I have no idea what you mean by this comment. Or especially what ethnicity has to do with any of it.


I don't know what ethnicity has to do with it either.

In the US, black skin is associated with the socially constructed term 'race'.

What I mean by this is that in the US, carrying guns has been something that whites do much more often than blacks. Historically, when blacks try to exercise their rights to carry weapons, as the Black Panthers did in the 1960s, white politicians passed laws to take those rights away, like the Mulford Act.

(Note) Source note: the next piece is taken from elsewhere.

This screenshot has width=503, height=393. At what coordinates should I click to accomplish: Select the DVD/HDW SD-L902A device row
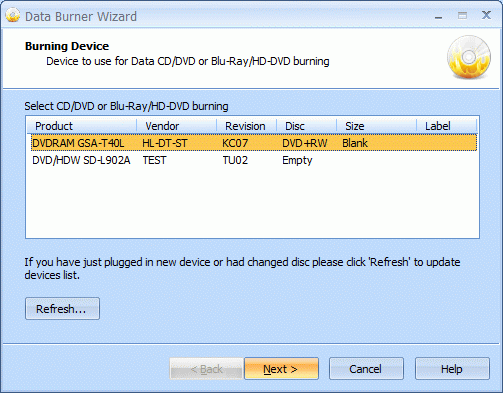coord(254,160)
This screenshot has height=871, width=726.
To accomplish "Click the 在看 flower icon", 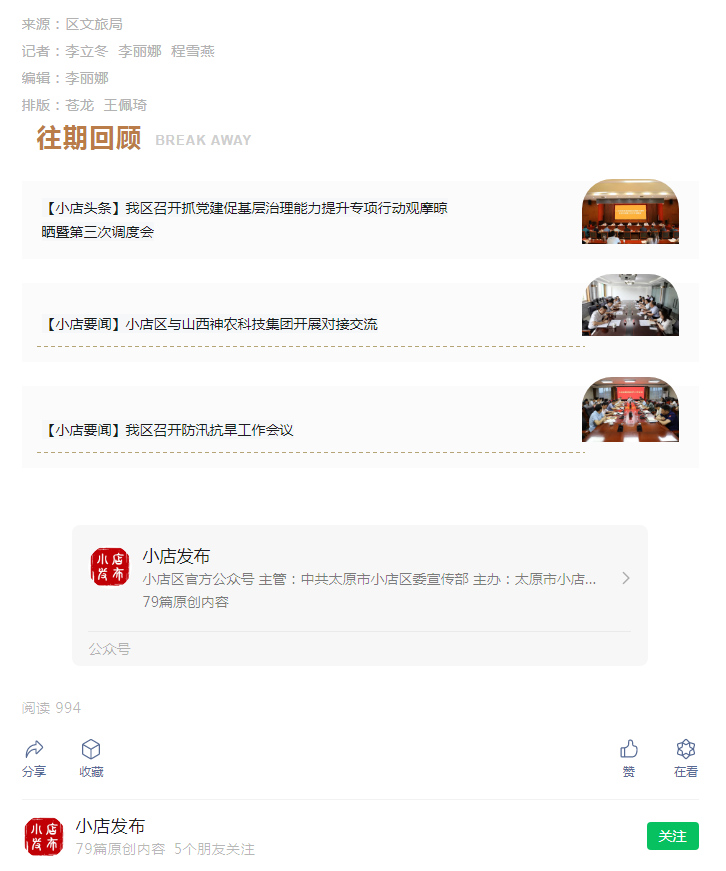I will pyautogui.click(x=685, y=749).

African-Americans surely know of events like the shooting of Philando Castile, who had a concealed weapon, informed the officer that he had a concealed weapon, and was shot by the officer who, IMO, was scared of the idea of a black man carrying a gun.

There are plenty of African-American farm workers - farmers for generations even. They must certainly have a "rural" mindset, by your definition.

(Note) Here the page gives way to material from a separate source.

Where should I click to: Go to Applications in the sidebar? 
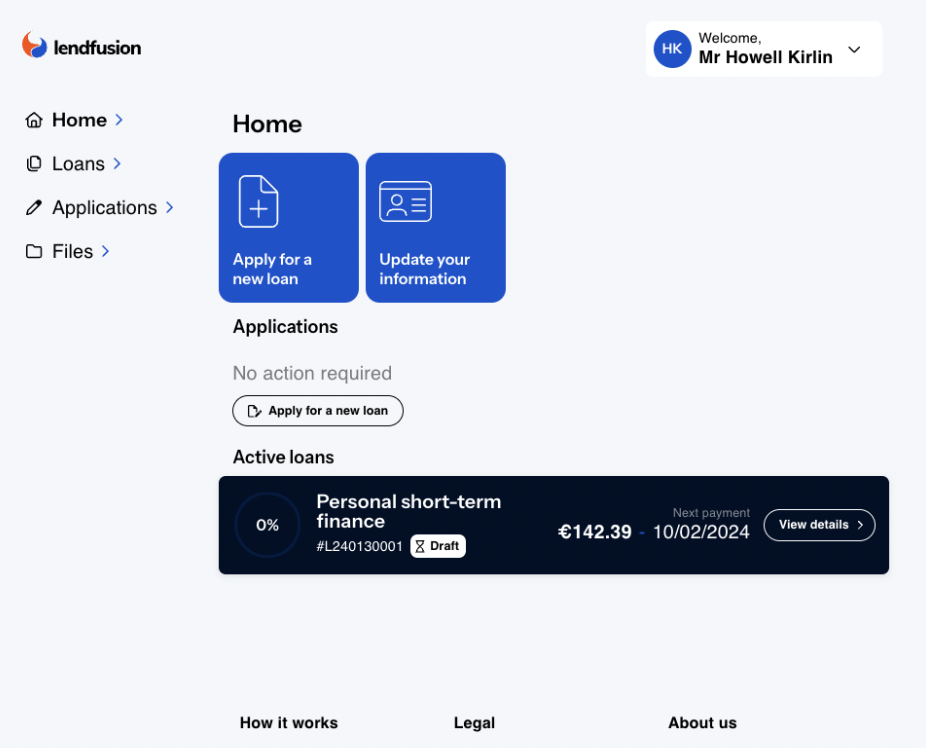(104, 208)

How many of them fit into the category of the type of "extreme rural/suburban people [who] would be keeping their hand near a concealed weapon"? Knowing that if they are stopped by the police there is a much higher chance of harassment?

Quoting then governor Ronald Reagan, after the passing of the Mulford Act: "There’s no reason why on the street today a citizen should be carrying loaded weapons."


Yes, I’m aware of the history of race relations in the United States. I just wasn’t clear on why you would bring it up or what it had to do with the prior conversation.


Do African-Americans living in rural areas have the same "rural mindset" which causes them to fear crowds and carry concealed weapons when visiting urban areas?

If yes, do you have any evidence? If no, is it really a "rural mindset"?